Could you please retype all of the data below exactly?

[Stored data]
# # # # # # #
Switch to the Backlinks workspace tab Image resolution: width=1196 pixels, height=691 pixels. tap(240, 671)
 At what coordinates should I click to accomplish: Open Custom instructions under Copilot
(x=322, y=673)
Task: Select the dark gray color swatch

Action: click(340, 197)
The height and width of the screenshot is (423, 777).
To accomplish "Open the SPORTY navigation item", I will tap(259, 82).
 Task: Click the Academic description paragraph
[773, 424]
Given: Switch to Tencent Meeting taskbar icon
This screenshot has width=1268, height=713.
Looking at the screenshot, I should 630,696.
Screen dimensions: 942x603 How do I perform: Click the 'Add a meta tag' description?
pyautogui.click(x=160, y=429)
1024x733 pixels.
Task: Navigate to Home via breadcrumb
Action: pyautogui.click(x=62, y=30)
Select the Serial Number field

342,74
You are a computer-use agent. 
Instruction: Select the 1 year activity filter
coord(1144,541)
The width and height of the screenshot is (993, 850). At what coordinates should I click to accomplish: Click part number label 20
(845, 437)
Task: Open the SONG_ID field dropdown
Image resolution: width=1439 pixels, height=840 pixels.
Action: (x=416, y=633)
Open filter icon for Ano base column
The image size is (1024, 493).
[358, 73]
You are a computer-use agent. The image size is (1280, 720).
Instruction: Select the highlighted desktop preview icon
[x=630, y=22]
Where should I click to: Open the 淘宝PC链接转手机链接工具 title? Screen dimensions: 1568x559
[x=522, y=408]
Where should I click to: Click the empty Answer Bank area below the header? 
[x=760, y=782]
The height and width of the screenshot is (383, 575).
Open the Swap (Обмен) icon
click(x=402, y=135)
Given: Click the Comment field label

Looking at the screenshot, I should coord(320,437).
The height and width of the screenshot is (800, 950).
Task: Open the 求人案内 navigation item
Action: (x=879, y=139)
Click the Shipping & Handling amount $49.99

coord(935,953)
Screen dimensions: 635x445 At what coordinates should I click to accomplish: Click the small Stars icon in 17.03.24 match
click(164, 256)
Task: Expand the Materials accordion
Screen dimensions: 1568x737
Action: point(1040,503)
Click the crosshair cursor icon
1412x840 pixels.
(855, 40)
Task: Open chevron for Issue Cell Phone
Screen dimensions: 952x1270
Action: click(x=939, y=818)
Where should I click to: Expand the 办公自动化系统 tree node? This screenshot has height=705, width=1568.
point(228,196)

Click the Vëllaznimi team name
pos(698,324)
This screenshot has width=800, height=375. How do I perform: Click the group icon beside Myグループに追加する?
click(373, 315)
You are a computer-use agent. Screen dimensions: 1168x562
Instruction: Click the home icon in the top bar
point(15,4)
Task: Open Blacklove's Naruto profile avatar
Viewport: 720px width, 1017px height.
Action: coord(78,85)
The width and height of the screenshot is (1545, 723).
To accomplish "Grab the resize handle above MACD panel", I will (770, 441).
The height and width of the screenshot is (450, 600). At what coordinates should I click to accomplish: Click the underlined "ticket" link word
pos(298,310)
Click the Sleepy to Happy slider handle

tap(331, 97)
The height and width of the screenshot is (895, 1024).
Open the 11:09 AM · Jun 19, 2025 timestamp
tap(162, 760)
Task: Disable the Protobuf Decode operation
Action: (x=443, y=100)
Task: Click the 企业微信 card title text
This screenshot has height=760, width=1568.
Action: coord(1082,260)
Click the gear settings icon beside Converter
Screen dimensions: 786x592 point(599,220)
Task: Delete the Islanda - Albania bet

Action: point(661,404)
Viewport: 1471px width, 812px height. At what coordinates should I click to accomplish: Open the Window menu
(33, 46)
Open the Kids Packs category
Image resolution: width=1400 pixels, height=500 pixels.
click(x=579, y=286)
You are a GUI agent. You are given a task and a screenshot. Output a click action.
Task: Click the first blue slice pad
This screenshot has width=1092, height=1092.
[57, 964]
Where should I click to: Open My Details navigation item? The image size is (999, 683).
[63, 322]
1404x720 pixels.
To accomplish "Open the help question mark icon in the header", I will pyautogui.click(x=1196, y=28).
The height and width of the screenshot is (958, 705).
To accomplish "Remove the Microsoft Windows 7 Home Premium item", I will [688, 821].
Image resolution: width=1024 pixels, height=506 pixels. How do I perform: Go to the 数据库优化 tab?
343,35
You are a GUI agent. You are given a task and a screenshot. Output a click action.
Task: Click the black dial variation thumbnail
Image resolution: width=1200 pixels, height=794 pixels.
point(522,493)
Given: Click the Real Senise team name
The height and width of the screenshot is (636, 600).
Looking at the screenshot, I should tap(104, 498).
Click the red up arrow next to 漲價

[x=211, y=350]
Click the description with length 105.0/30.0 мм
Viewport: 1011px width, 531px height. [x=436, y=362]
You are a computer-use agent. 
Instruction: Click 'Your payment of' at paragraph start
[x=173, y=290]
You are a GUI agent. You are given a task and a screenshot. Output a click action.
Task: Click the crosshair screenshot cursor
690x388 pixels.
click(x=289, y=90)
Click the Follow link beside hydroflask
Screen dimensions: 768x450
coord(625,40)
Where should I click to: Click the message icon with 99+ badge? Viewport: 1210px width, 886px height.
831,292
# # # # # # #
SOLUTION:
Switch to the Backlinks workspace tab Image resolution: width=1196 pixels, height=691 pixels. tap(240, 671)
 At what coordinates should I click to accomplish: Open Custom instructions under Copilot
(x=322, y=673)
Task: Select the dark gray color swatch

Action: click(340, 197)
The height and width of the screenshot is (423, 777).
To accomplish "Open the SPORTY navigation item", I will tap(259, 82).
 Task: Click the Academic description paragraph
[773, 424]
Given: Switch to Tencent Meeting taskbar icon
This screenshot has width=1268, height=713.
Looking at the screenshot, I should 630,696.
Screen dimensions: 942x603 How do I perform: Click the 'Add a meta tag' description?
pyautogui.click(x=160, y=429)
1024x733 pixels.
Task: Navigate to Home via breadcrumb
Action: pyautogui.click(x=62, y=30)
Select the Serial Number field

342,74
You are a computer-use agent. 
Instruction: Select the 1 year activity filter
coord(1144,541)
The width and height of the screenshot is (993, 850). At what coordinates should I click to accomplish: Click part number label 20
(845, 437)
Task: Open the SONG_ID field dropdown
Image resolution: width=1439 pixels, height=840 pixels.
Action: (x=416, y=633)
Open filter icon for Ano base column
The image size is (1024, 493).
[358, 73]
You are a computer-use agent. The image size is (1280, 720).
Instruction: Select the highlighted desktop preview icon
[x=630, y=22]
Where should I click to: Open the 淘宝PC链接转手机链接工具 title? Screen dimensions: 1568x559
[x=522, y=408]
Where should I click to: Click the empty Answer Bank area below the header? 
[x=760, y=782]
The height and width of the screenshot is (383, 575).
Open the Swap (Обмен) icon
click(x=402, y=135)
Given: Click the Comment field label

Looking at the screenshot, I should coord(320,437).
The height and width of the screenshot is (800, 950).
Task: Open the 求人案内 navigation item
Action: (x=879, y=139)
Click the Shipping & Handling amount $49.99

coord(935,953)
Screen dimensions: 635x445 At what coordinates should I click to accomplish: Click the small Stars icon in 17.03.24 match
click(164, 256)
Task: Expand the Materials accordion
Screen dimensions: 1568x737
Action: point(1040,503)
Click the crosshair cursor icon
1412x840 pixels.
(855, 40)
Task: Open chevron for Issue Cell Phone
Screen dimensions: 952x1270
Action: click(x=939, y=818)
Where should I click to: Expand the 办公自动化系统 tree node? This screenshot has height=705, width=1568.
point(228,196)

Click the Vëllaznimi team name
pos(698,324)
This screenshot has width=800, height=375. How do I perform: Click the group icon beside Myグループに追加する?
click(373, 315)
You are a computer-use agent. Screen dimensions: 1168x562
Instruction: Click the home icon in the top bar
point(15,4)
Task: Open Blacklove's Naruto profile avatar
Viewport: 720px width, 1017px height.
Action: coord(78,85)
The width and height of the screenshot is (1545, 723).
To accomplish "Grab the resize handle above MACD panel", I will (770, 441).
The height and width of the screenshot is (450, 600). At what coordinates should I click to accomplish: Click the underlined "ticket" link word
pos(298,310)
Click the Sleepy to Happy slider handle

tap(331, 97)
The height and width of the screenshot is (895, 1024).
Open the 11:09 AM · Jun 19, 2025 timestamp
tap(162, 760)
Task: Disable the Protobuf Decode operation
Action: (x=443, y=100)
Task: Click the 企业微信 card title text
This screenshot has height=760, width=1568.
Action: coord(1082,260)
Click the gear settings icon beside Converter
Screen dimensions: 786x592 point(599,220)
Task: Delete the Islanda - Albania bet

Action: point(661,404)
Viewport: 1471px width, 812px height. At what coordinates should I click to accomplish: Open the Window menu
(33, 46)
Open the Kids Packs category
Image resolution: width=1400 pixels, height=500 pixels.
click(x=579, y=286)
You are a GUI agent. You are given a task and a screenshot. Output a click action.
Task: Click the first blue slice pad
This screenshot has width=1092, height=1092.
[57, 964]
Where should I click to: Open My Details navigation item? The image size is (999, 683).
[63, 322]
1404x720 pixels.
To accomplish "Open the help question mark icon in the header", I will pyautogui.click(x=1196, y=28).
The height and width of the screenshot is (958, 705).
To accomplish "Remove the Microsoft Windows 7 Home Premium item", I will [688, 821].
Image resolution: width=1024 pixels, height=506 pixels. How do I perform: Go to the 数据库优化 tab?
343,35
You are a GUI agent. You are given a task and a screenshot. Output a click action.
Task: Click the black dial variation thumbnail
Image resolution: width=1200 pixels, height=794 pixels.
point(522,493)
Given: Click the Real Senise team name
The height and width of the screenshot is (636, 600).
Looking at the screenshot, I should tap(104, 498).
Click the red up arrow next to 漲價

[x=211, y=350]
Click the description with length 105.0/30.0 мм
Viewport: 1011px width, 531px height. [x=436, y=362]
You are a computer-use agent. 
Instruction: Click 'Your payment of' at paragraph start
[x=173, y=290]
You are a GUI agent. You are given a task and a screenshot. Output a click action.
Task: Click the crosshair screenshot cursor
690x388 pixels.
click(x=289, y=90)
Click the Follow link beside hydroflask
Screen dimensions: 768x450
coord(625,40)
Where should I click to: Click the message icon with 99+ badge? Viewport: 1210px width, 886px height.
831,292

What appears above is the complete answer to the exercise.